Background  Significant number of patients with ulcerative colitis (UC) fail to comply with treatment.

Aims  To review issues surrounding medication non-adherence in inflammatory bowel disease (IBD), including the clinical and health service implications in the UK, and discuss strategies for optimizing medication adherence.

Methods  Articles cited were identified via a PubMed search, utilizing the words IBD, adherence, compliance, medication and UC.

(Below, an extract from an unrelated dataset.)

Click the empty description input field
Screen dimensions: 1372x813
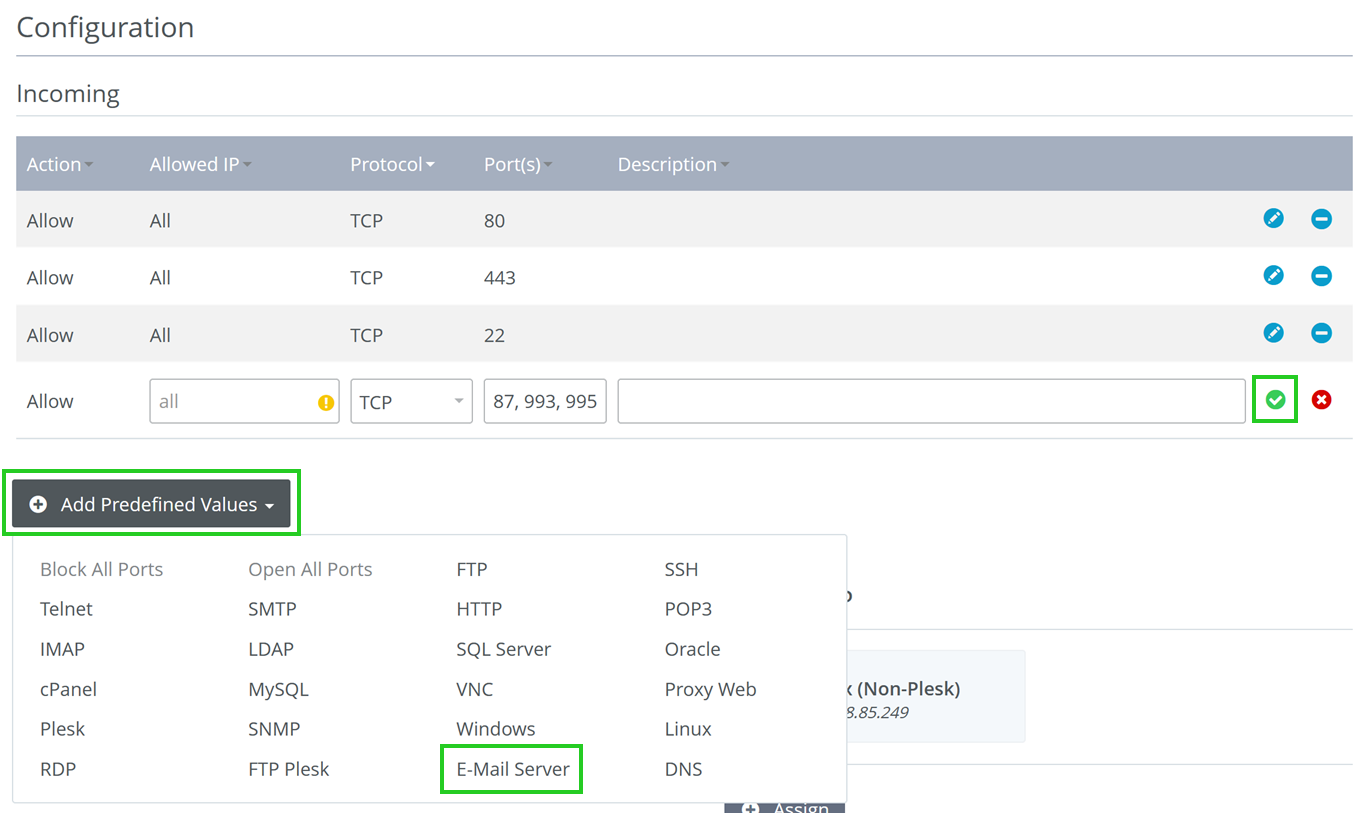(x=930, y=400)
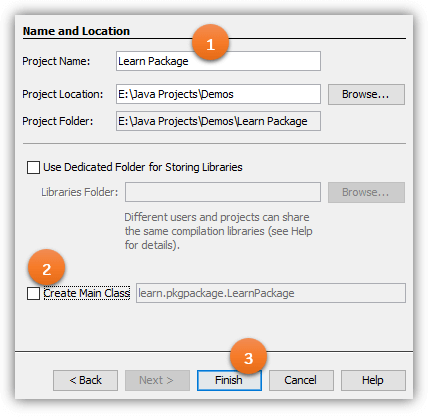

Results  Medication non-adherence is multifactorial involving factors other than dosing frequency. Male gender (OR: 2.06), new patient status (OR: 2.14), work and travel pressures (OR: 4.9) and shorter disease duration (OR: 2.1), among others are proven predictors of non-adherence in UC. These indicators can identify ‘at-risk’ patients and allow an individually tailored treatment approach to be introduced that optimizes medication adherence. A collaborative relationship between physician and patient is important; several strategies for improving adherence have been proven effective including open dialogue that takes into consideration the patient’s health beliefs and concerns, providing educational (e.g. verbal/written information, self-management programmes) and behavioural interventions (e.g. calendar blister packs, cues/reminders).

Conclusions  Educational and behavioural interventions tailored to individual patients can optimize medication adherence. Additional studies combining educational and behavioural interventions may provide further strategies for improving medication adherence rates in UC.